Attendu que la salariée fait grief à l'arrêt de l'avoir déboutée de sa demande alors, selon le moyen, que le manquement de l'employeur à ses obligations, et notamment celle de payer les salaires, constitue une rupture du contrat de travail qui s'analyse en un licenciement sans cause réelle et sérieuse ; qu'en l'espèce, Mme X... a saisi le conseil de prud'hommes aux fins d'obtenir la résiliation du contrat de travail aux torts de son employeur pour harcèlement moral ; qu'en cours d'instance, elle a notamment invoqué un retard de paiement de ses salaires à l'appui de sa demande de résiliation ; qu'il résulte des termes de l'arrêt que l'employeur n'a effectivement "régularisé que le 9 septembre 1999 les compléments de salaires dus pour juin, juillet et août 1999" ; qu'en affirmant néanmoins que "rien ne permettait d'imputer la fin de la relation de travail à l'inexécution par l'employeur de ses obligations", la cour d'appel n'a pas tiré les conséquences légales de ses propres constatations en violation de l'article L. 122-14-3 du Code du travail ;

Mais attendu qu'il relève du pouvoir souverain des juges du fond d'apprécier si l'inexécution de certaines des obligations résultant d'un contrat synallagmatique présente une gravité suffisante pour en justifier la résiliation ; que le moyen n'est pas fondé ;

PAR CES MOTIFS :

REJETTE le pourvoi ;

Condamne Mme X... aux dépens ;

Ainsi fait et jugé par la Cour de Cassation, Chambre sociale, et prononcé par le président en son audience publique du quinze mars deux mille cinq.




Analyse

Publication : Bulletin 2005 V N° 91 p. 79

Décision attaquée : Cour d'appel d'Aix-en-Provence , du 17 décembre 2002

Titrages et résumés : CONTRAT DE TRAVAIL, RUPTURE - Résiliation judiciaire - Causes - Inexécution par l'une des parties de ses obligations - Gravité suffisante - Appréciation souveraine.
Il relève du pouvoir souverain des juges du fond d'apprécier si l'inexécution de certaines des obligations résultant d'un contrat synallagmatique présente une gravité suffisante pour en justifier la résiliation.

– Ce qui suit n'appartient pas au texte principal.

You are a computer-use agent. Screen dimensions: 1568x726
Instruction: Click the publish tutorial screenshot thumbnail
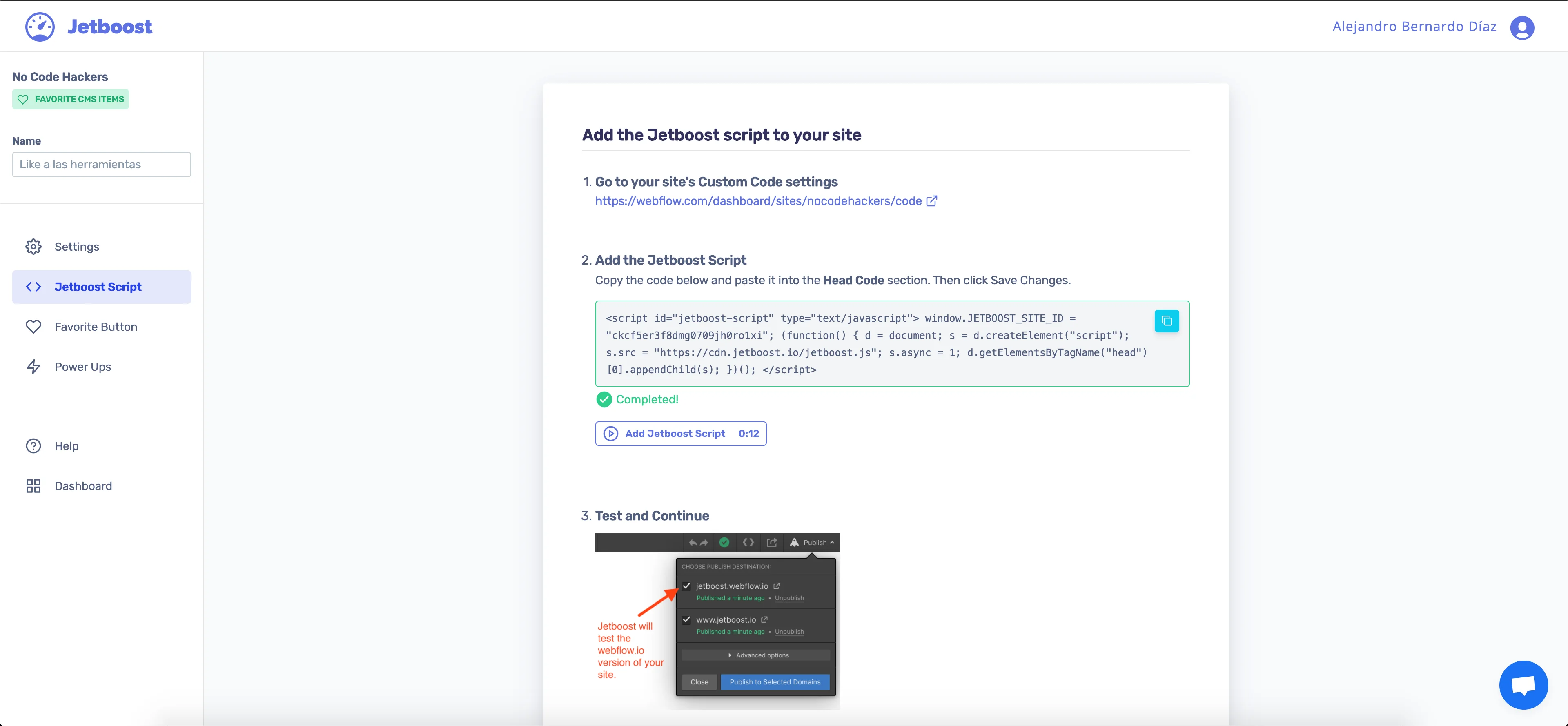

CONTRATS ET OBLIGATIONS CONVENTIONNELLES - Résiliation - Résiliation judiciaire - Inexécution - Gravité - Appréciation souveraine POUVOIRS DES JUGES - Appréciation souveraine - Contrat de travail - Résiliation judiciaire - Cause - Inexécution par l'une des parties de ses obligations - Gravité suffisante

Précédents jurisprudentiels : Dans le même sens que : Chambre sociale, 2005-03-15, Bulletin 2005, V, n° 90, p. 79 (rejet), et les arrêts cités.